A lire : Doko Esther Charlène Iriko : la voix des silences brisés

Des racines multiples pour une parole enracinée

Yaya Onka, qui a vu le jour le 16 janvier 1992 à Brazzaville en République du Congo, a passé son enfance à Cotonou, au Bénin. C’est en 2009, dans cette cité balnéaire et carrefour culturel de l’Afrique de l’Ouest, qu’il fait la découverte du slam. Influencé par le morceau « Voyage en train » de Grand Corps Malade, il découvre dans cet art une façon d’exprimer sans crier, d’atteindre sans blesser. Titulaire d’un diplôme en philosophie et en linguistique, il opte finalement pour l’art comme domaine d’activité. Il y fusionne la pensée, la poésie et une recherche incessante d’authenticité.

Son slam est un mélange d’expressions et de sentiments. Il s’exprime en français, mais aussi en kituba, lingala, lari et fon, manifestant une identité multiple. Cette variété de langues est également un moyen de rapprocher les différentes nations. En fusionnant le slam avec le chant ou le rap, il construit une esthétique propre, à la croisée des genres. Chaque texte devient une passerelle entre les cultures, une main tendue vers l’autre.

Un passeur de savoirs et de solidarités

C’est en 2015 que Yaya Onka s’installe à Ouagadougou, la capitale du Burkina Faso. Ici, il ne se limite pas à monter sur la scène. Il forme, enseigne, guide. Slam, prise de parole en public, scène ouverte : il crée de multiples occasions d’expression. Il explore la sous-région, en passant par des pays tels que la Côte d’Ivoire, le Togo, le Mali, le Sénégal et même l’île Maurice. Ces déplacements enrichissent son travail autant que son implication personnelle.

Son parcours le conduit à établir la Fédération burkinabè de slam-poésie. Une démarche qui organise un mouvement en pleine expansion et donne aux jeunes une plateforme pour exprimer leur opinion. Il s’implique aussi dans des tournées et travaille en collaboration avec des artistes de différents milieux. Ce travail en réseau renforce sa volonté de faire du slam un outil de transformation sociale. Pour lui, l’art n’a de sens que s’il est partagé.

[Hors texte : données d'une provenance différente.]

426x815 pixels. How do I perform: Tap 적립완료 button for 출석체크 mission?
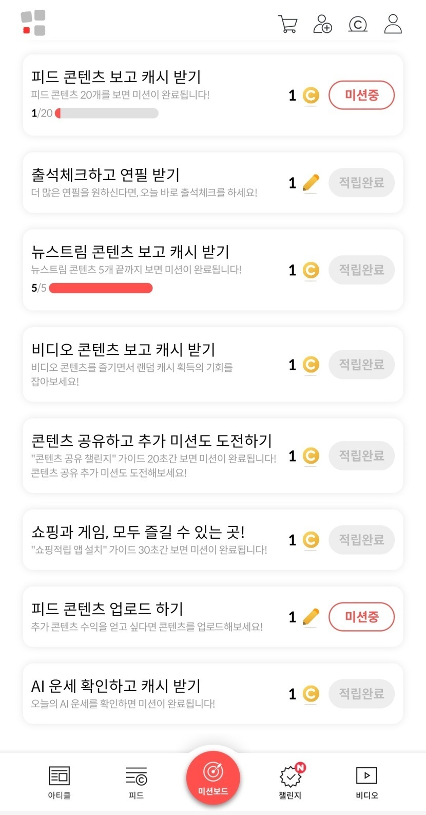361,183
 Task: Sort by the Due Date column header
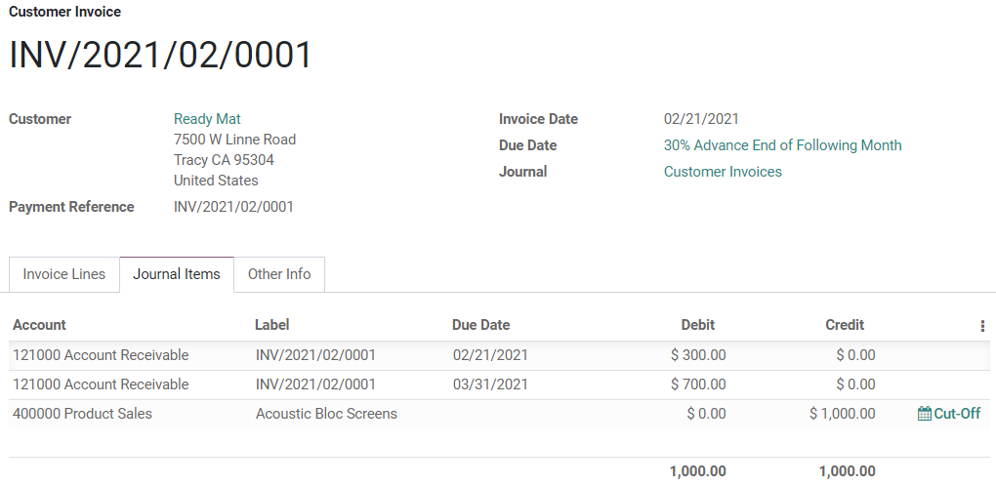click(x=480, y=325)
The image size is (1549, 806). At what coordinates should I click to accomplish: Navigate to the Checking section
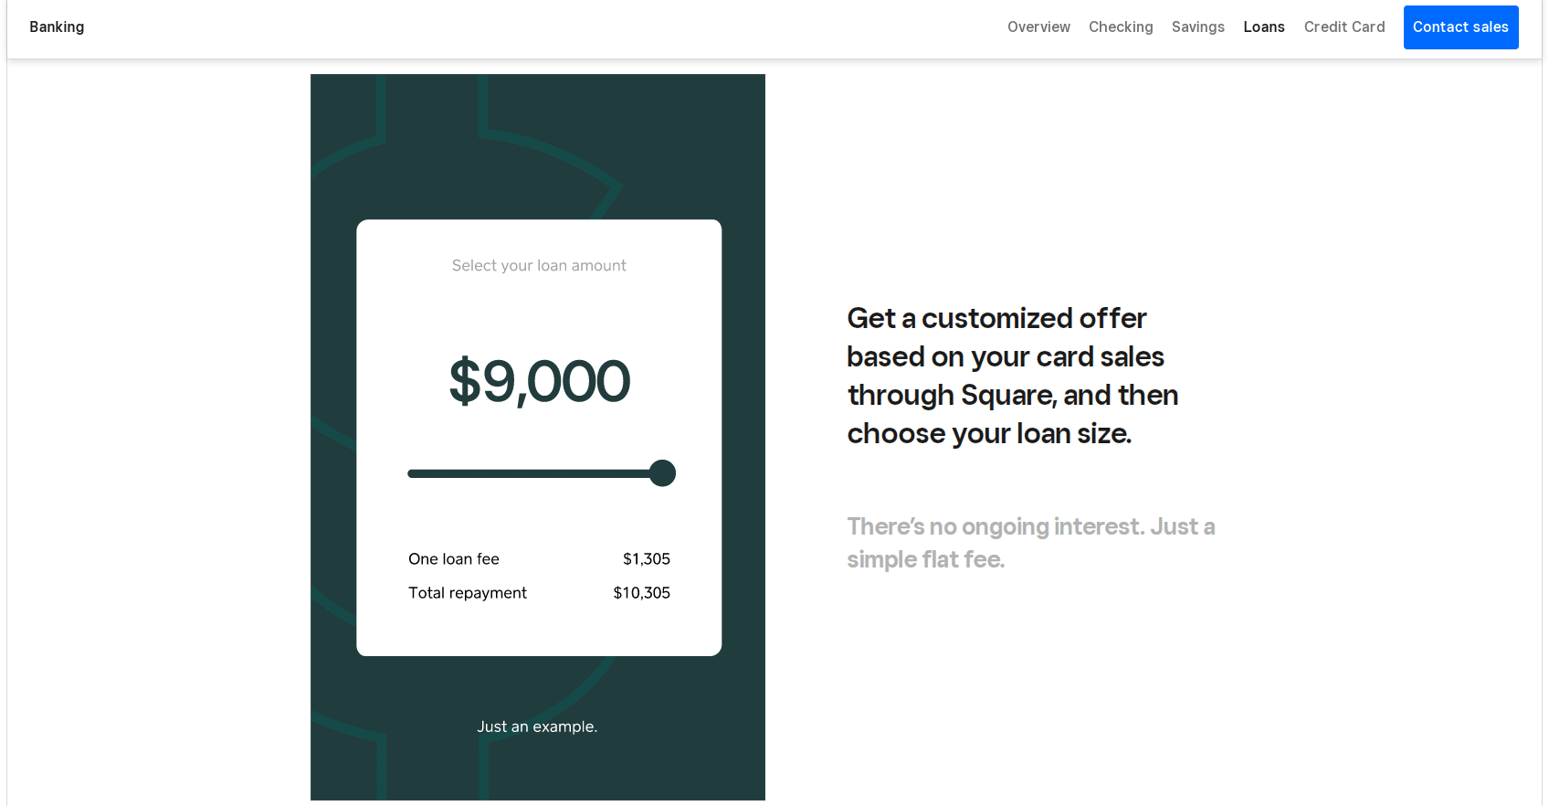[1121, 27]
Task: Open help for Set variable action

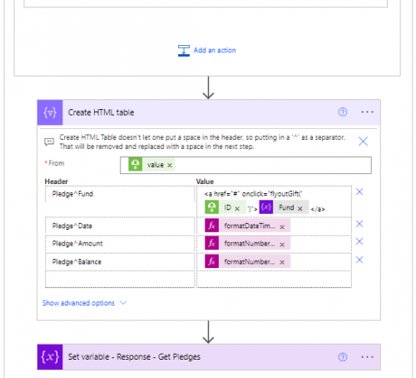Action: coord(343,357)
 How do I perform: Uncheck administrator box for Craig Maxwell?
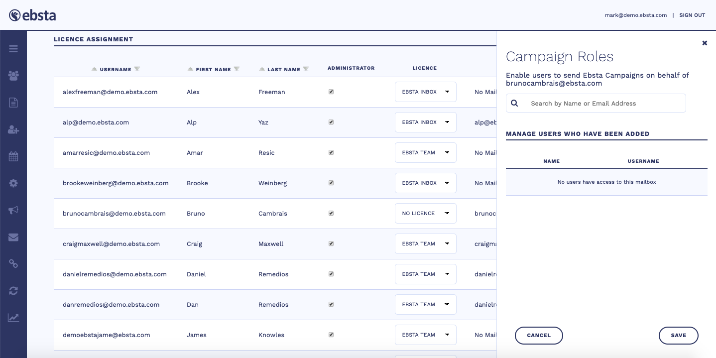coord(331,244)
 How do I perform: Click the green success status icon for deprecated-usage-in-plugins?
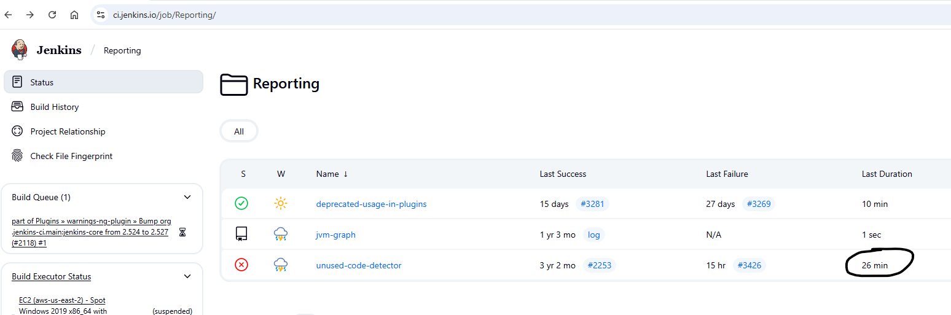pyautogui.click(x=241, y=204)
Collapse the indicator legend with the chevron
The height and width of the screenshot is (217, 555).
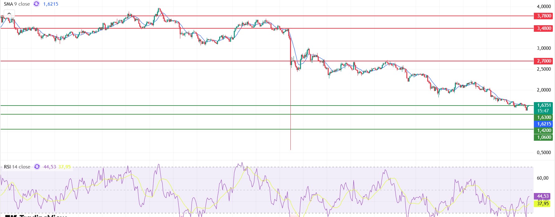click(x=9, y=13)
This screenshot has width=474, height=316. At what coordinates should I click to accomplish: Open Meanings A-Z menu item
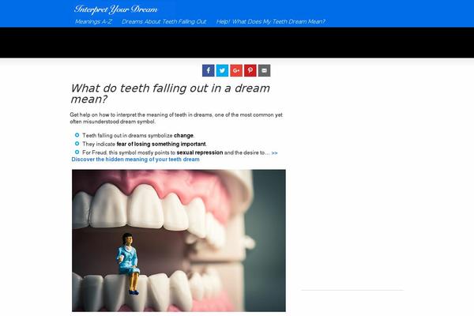(x=93, y=21)
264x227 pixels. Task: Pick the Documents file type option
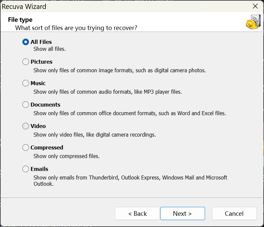(x=26, y=105)
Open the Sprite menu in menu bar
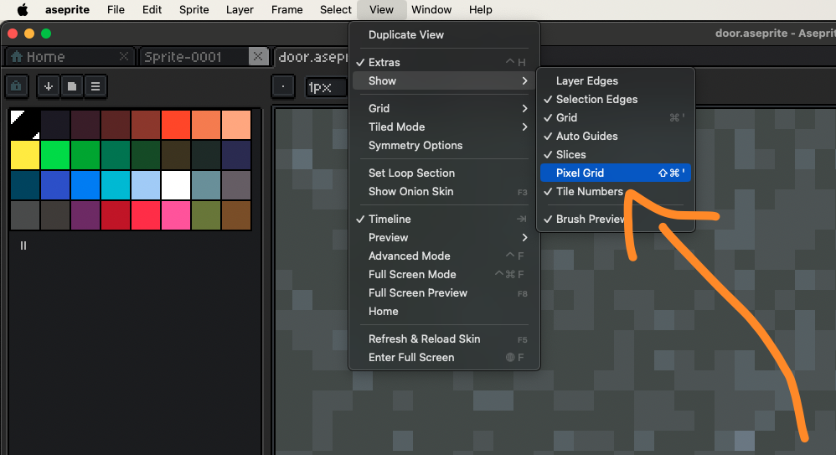Viewport: 836px width, 455px height. pos(194,10)
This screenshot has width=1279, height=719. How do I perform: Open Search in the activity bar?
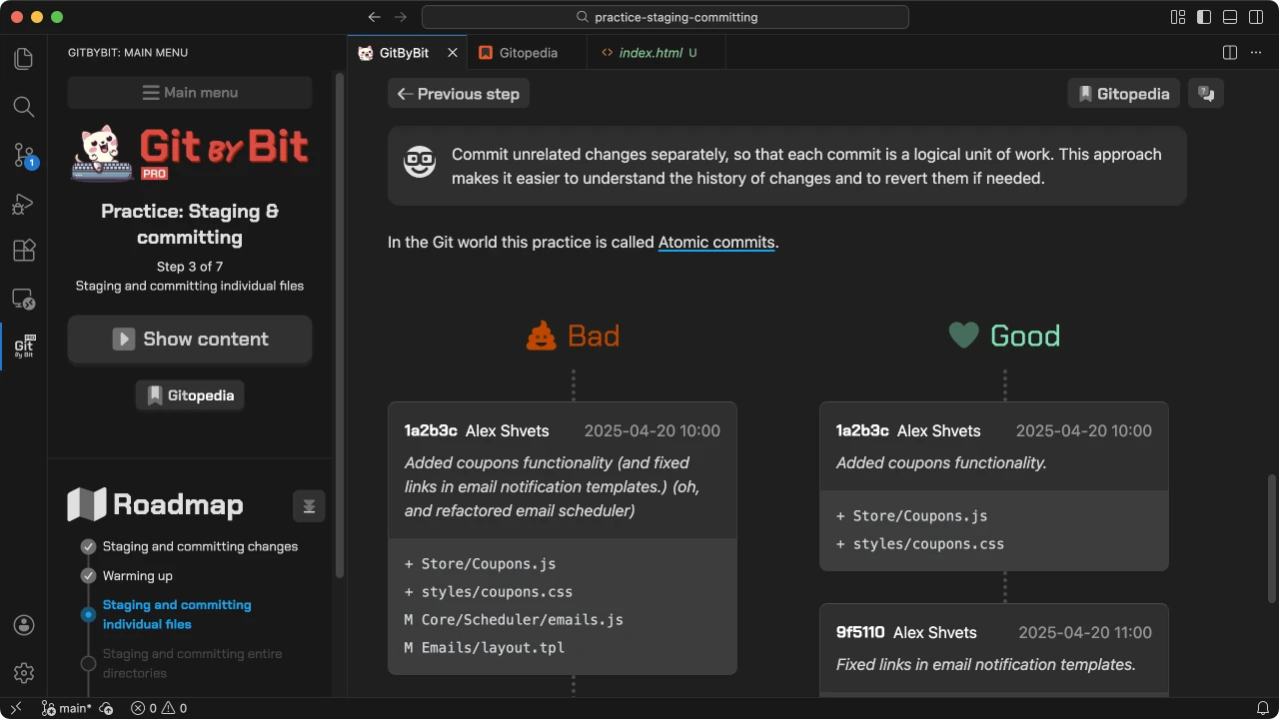tap(24, 107)
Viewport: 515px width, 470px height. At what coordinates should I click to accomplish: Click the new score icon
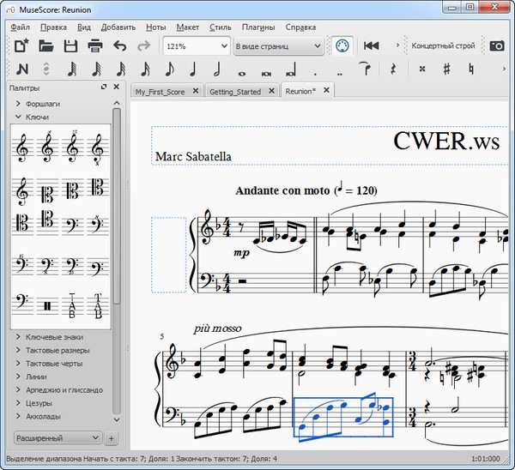point(21,45)
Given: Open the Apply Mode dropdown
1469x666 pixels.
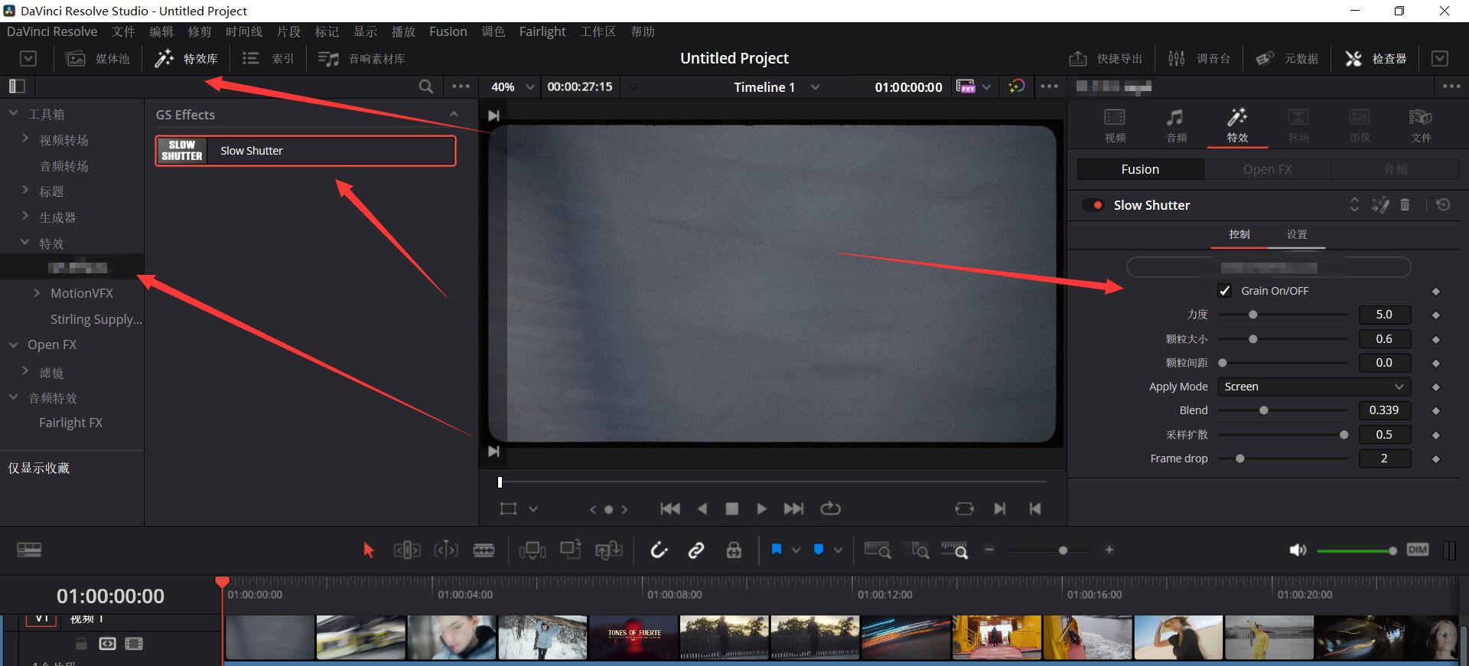Looking at the screenshot, I should click(1314, 387).
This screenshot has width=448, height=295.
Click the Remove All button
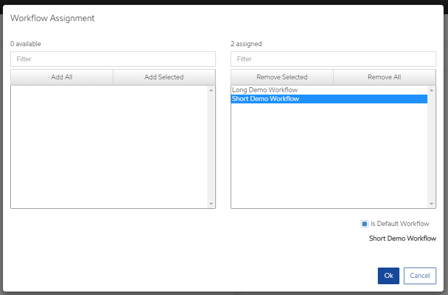384,77
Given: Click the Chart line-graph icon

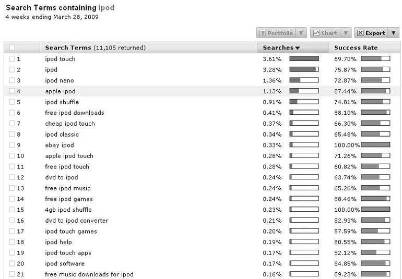Looking at the screenshot, I should click(x=316, y=33).
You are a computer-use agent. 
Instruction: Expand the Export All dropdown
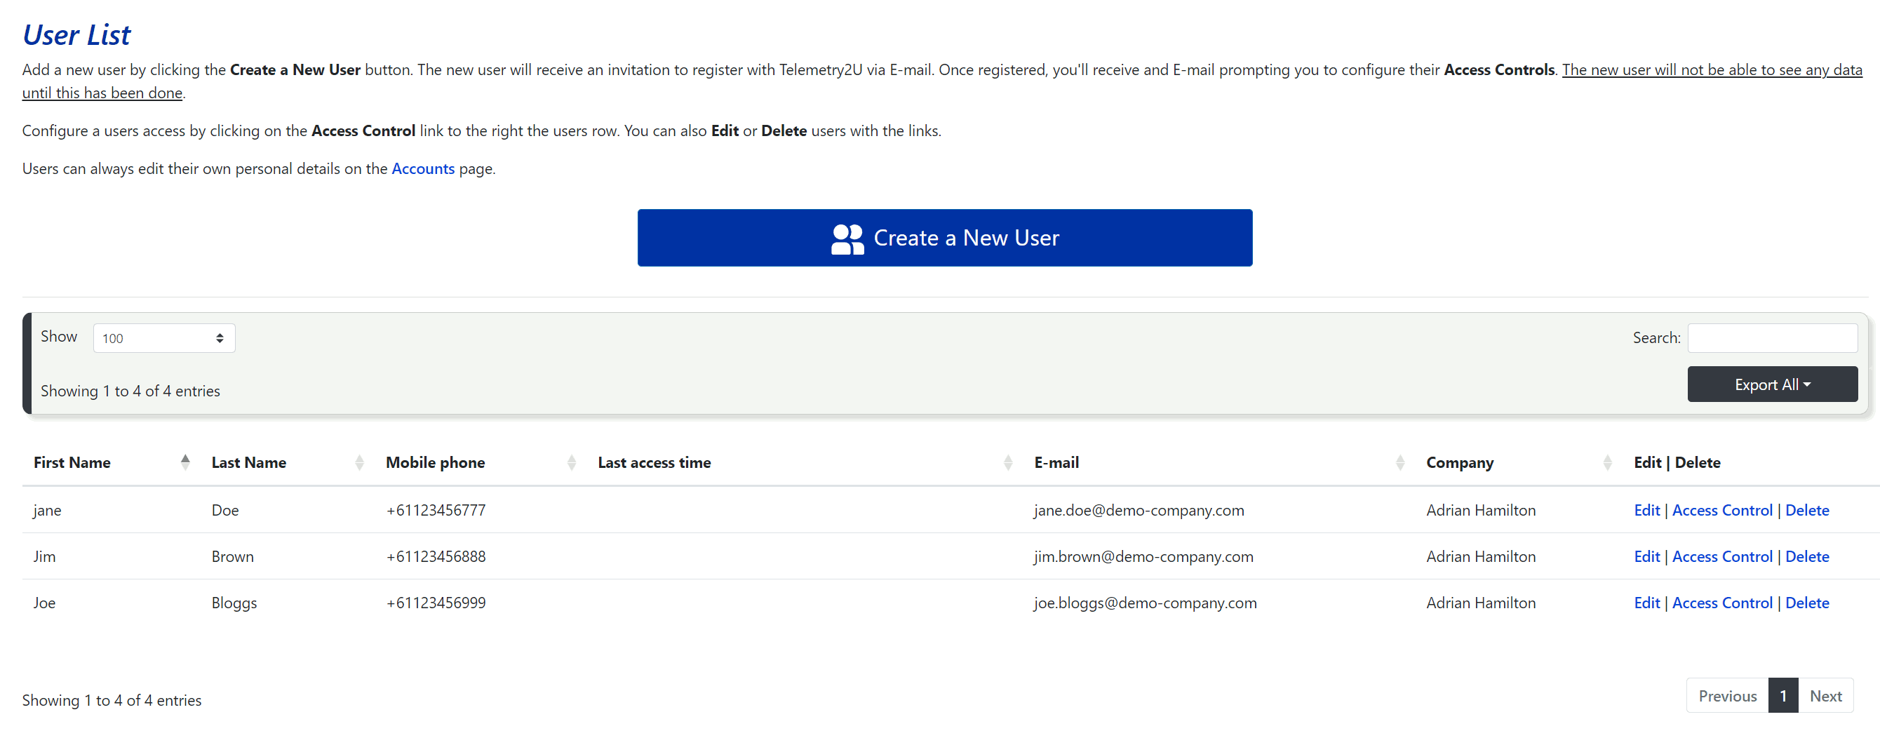point(1772,385)
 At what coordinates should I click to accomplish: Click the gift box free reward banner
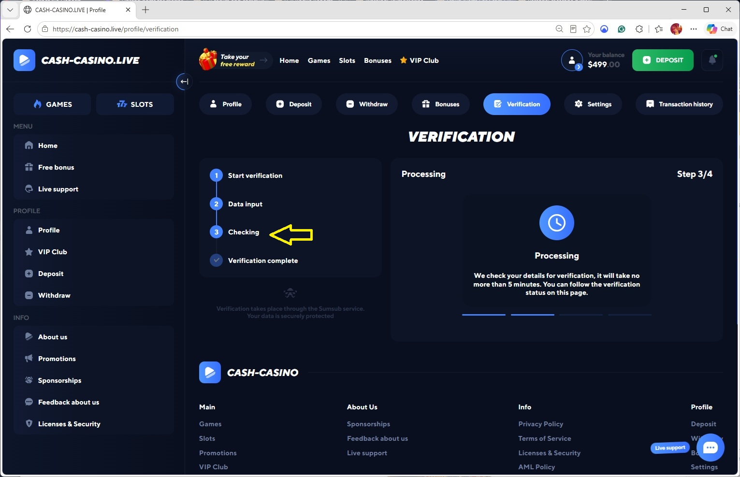point(235,60)
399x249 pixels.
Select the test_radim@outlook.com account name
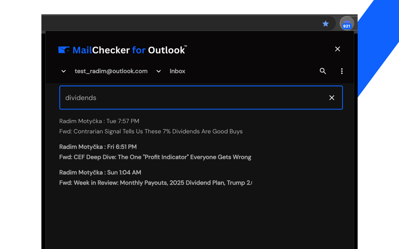[x=111, y=71]
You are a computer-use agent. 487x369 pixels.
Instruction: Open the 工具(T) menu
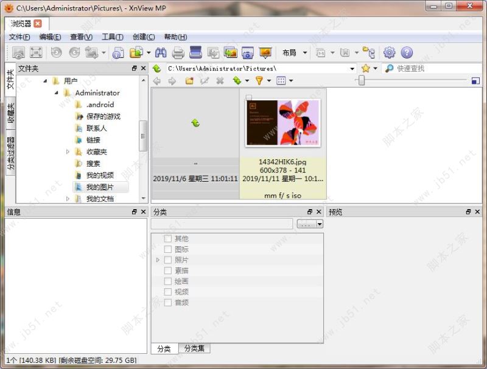(113, 37)
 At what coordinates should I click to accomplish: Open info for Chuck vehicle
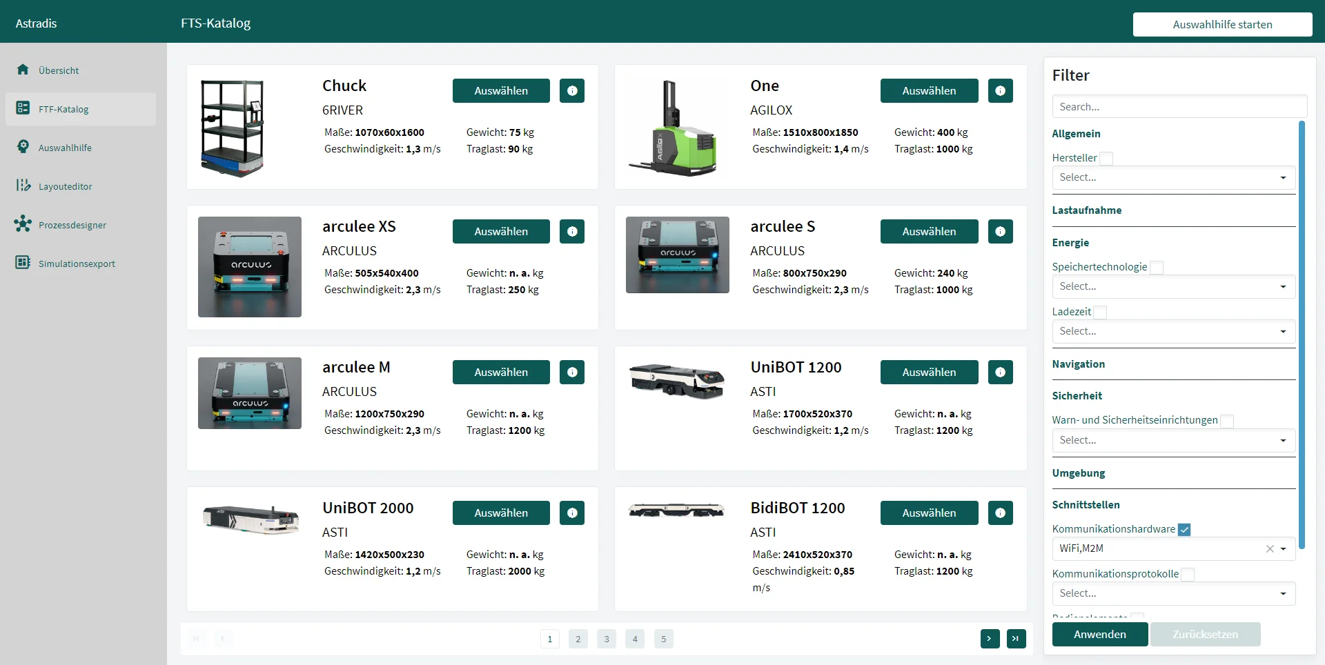point(571,91)
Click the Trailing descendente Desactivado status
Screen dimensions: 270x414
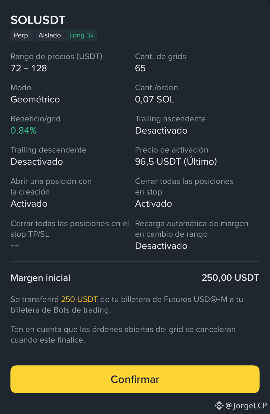pos(37,162)
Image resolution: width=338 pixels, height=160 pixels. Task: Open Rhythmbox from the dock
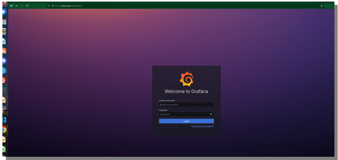coord(4,31)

Une œuvre entre douleur, mémoire et espoir

Yaya Onka a publié Tripolaire (3POL’AIR), un album de 14 morceaux, ainsi qu’un recueil de slam-poésie en 2019. Ce recueil offre un aperçu profond de ses réflexions et de ses combats personnels. Il y examine le concept de « vivre ensemble », les traumatismes du passé, mais également la résilience et l’ardeur. Le terme tripolaire reflète sa conception du monde : un individu doté de multiples voix, simultanément perturbé et clairvoyant, poète et activiste.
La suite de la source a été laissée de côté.